Monday 23 November 2009

12. Trying Your Luck, The Strokes (2001)



I could tell you a lot of stories about Rupert. The best takes us back to Valentines Day, 2001, when the two of us – 22 years young, hungry for drink, single and rampant – met up for a few comforting beers, and ended up in the bar of the Waldorf Hotel, where we shared mint juleps with an American banker and his pearl-wearing wife. Rupert charmed them, schmoozed them, and regaled them with stories about his great-grandfather, a man they loved dearly called Sherlock Holmes. Every time I've passed the hotel on a bus since, a guilty smile has returned to my mouth. They bought every word, the poor buggers; they also bought every drink.

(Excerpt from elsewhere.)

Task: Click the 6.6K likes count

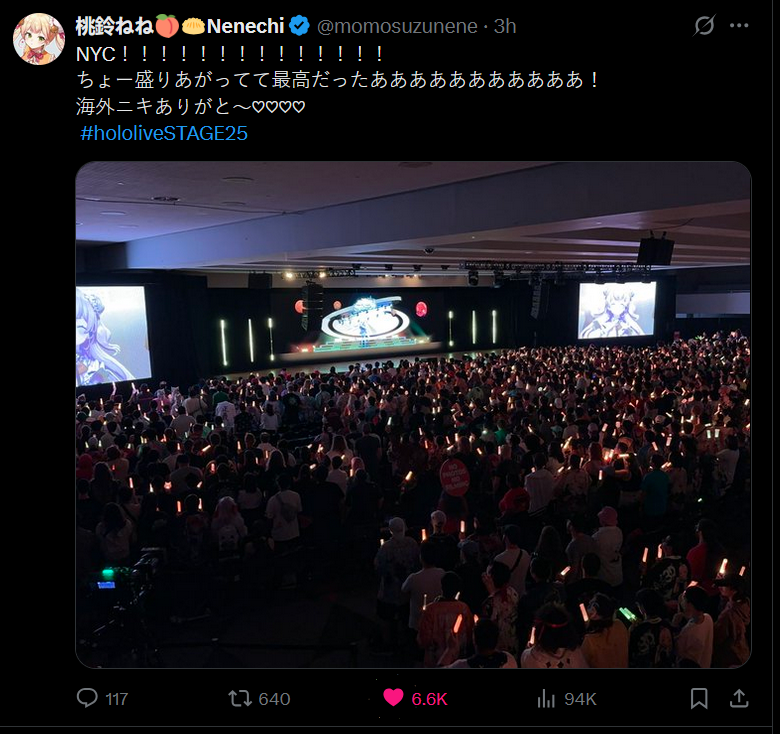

Rupert and I also fell in love with the Strokes at the same time. We used to go to Trash at this point, a Monday night club that got properly fashionable just after I stopped going – yes, I know, making me both ahead of the curve and hopelessly out of touch – and also Track and Field, a cosy monthly affair full of charity shop kids, many of whom lived their lives through a messageboard called Bowlie. Oh God, that was so long ago. And oh God, I loved Bowlie. It introduced me to people in London who liked the same music as me – I hadn't know many in London before I'd started lurking there. It was also how I met Rupert, and many other funny people, and in these days before Facebook and Twitter, it was where dirty indie kids met – many of them hungry for company, or a furtive fumble at a bus stop. I, of course, fitted into both of these camps.

(Incidentally, my codename was Floaty Tabard, and later Pearly Spencer. I still don't know why I picked the first one. Nor I can live it down, or believe I've just told you.)

Then the Strokes came along. I first heard them in the Rough Trade under the skate shop in Covent Garden – this was their first glorious EP, The Modern Age, rattling the record racks – and suddenly music became exciting again, hot-browed and sweaty-palmed. Rupert had had the same feverish experience the very same day, and in the weeks to come, this band were suddenly everywhere. Not only did their songs sneak onto the turntables in both the clubs we attended – quite a feat when New Order and Belle and Sebastian were on permanent rotation – but they also got radio play, and bagged the band cover interviews in glossy magazines. Something strange was happening here, we realised quickly. Indie, our little world, was flying the nest, becoming something else.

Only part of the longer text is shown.